Child support is the amount of money that a court tells a parent to pay every month. This money is to help pay for the children’s living expenses.
ON THIS PAGE
- Child support basics
- How the court calculates support
- How to get or change a child support order
- How to respond if you got (were served) papers asking for a child support order
- Where to get free help
Child support basics
By law, both parents must support their children
Parents must share the financial responsibility for raising their children. Sometimes parents can agree on how to share this responsibility without going to court. If you and the other parent can’t agree, you can ask the court for a child support order.
Child support is the amount of money that a court tells a parent to pay every month. This money is to help pay for the children’s living expenses. Usually, child support is paid to the person primarily caring for the children. But, there may be exceptions based on how much each parent earns.

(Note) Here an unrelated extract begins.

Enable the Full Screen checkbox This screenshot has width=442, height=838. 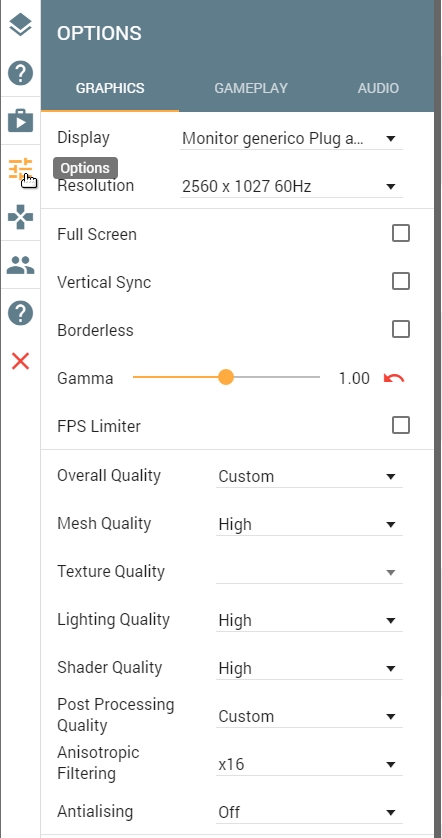[x=401, y=234]
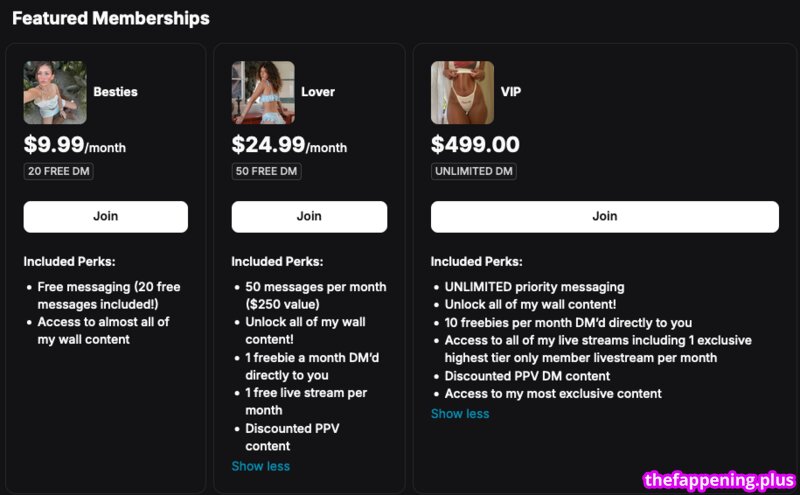The height and width of the screenshot is (495, 800).
Task: Click the $499.00 VIP price
Action: (x=475, y=144)
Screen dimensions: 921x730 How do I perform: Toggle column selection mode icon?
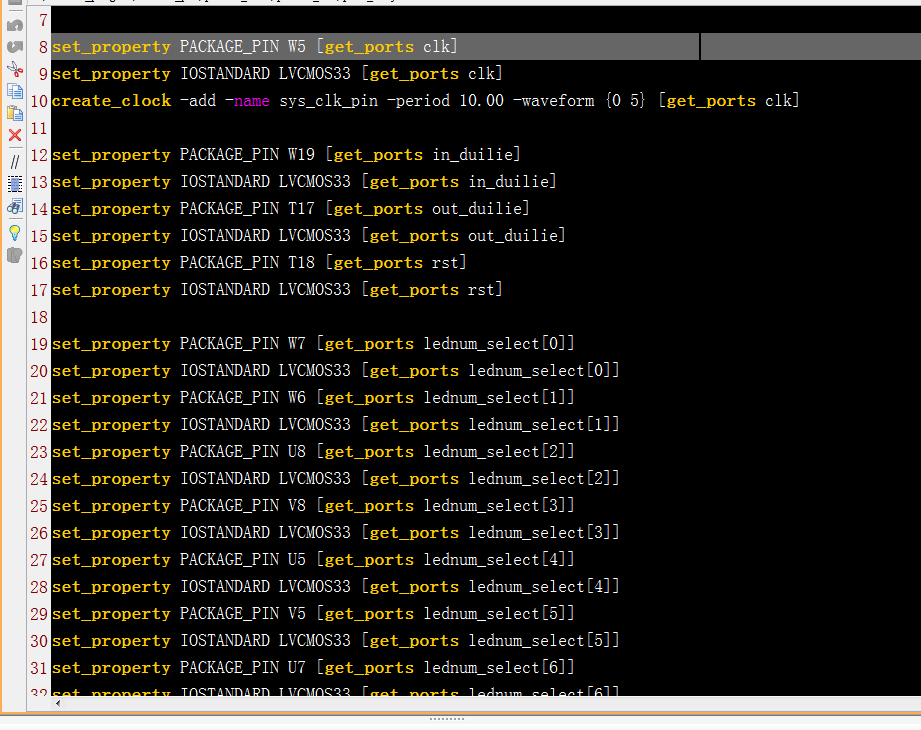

A child support order will say how the parents share the financial responsibility. It can also require an employer to deduct the support directly from a paycheck.
The duty to pay support typically ends when a child turns 18 and graduates high school
If they’re still in high school full-time and cannot support themselves, the duty ends when they graduate or turn 19, whichever happens first.
The duty also ends when a child gets married, enters a domestic partnership, joins the military, is emancipated, or dies.
The duty can continue after a child turns 18 (or 19) if the child is disabled and can’t support themselves or if the parents agree for support to continue.
How the court calculates child support
Courts use the California “guideline”
The guideline looks at:
- How much money each parent makes
How they file taxes
How much time they spend with the children
There is a free online child support calculator that figures out how much support a parent needs to pay.
How to get or change a child support order
If you need an order and don't already have one
What you need to file and the steps you need to take depend on whether you already have a family law case in California (like a divorce or parentage case) involving the child. If you don't, you need to start one. If you do already have a case, you can file papers in that case asking a judge to decide support or to make an agreement between you and the other parent an order.
The steps you take and the forms you need will also be different if you want the Local Child Support Agency (LCSA) to be part of your case, or if they already are. The LCSA, sometimes called the Department of Child Support, helps to make sure that children get enough support.
If you have an order and need to change it
You can ask the judge to change support if things changed since the last order, like:
You are now making less money
The other parent is now making more money
You are now spending more time with your children
If you and the other parent don't agree about the change, you can file a Request for Order (form FL-300) to ask to change the order. If you and the other parent agree on the change, you can turn in a written agreement for the judge to sign.
If you have an LCSA child support case (a government child support case), there are different instructions to ask to change the order. They will also need to approve any agreement to change support.
How you get help or change your child support order is different if the local child support agency (LCSA) is involved in your case.
The LCSA will be part of your case if one of the parents:
- Is getting money from the government for your children, or
- Asks for their help
One way to tell if the LCSA is involved in your case is if the County is listed as one of the parties. For example County of San Diego v. John Doe
If you aren’t sure if the LCSA is involved, call the Child Support Customer Connect line to find out: 866-901-3212.
If your duty to pay support ended (for example, your child turned 18 and graduated high school), you can stop support payments from being taken from your paycheck.
If you need to change the order, don't wait
A judge can only change the support amount as far back as the day you filed papers asking for a change. The judge can’t make any changes to the amount before that day.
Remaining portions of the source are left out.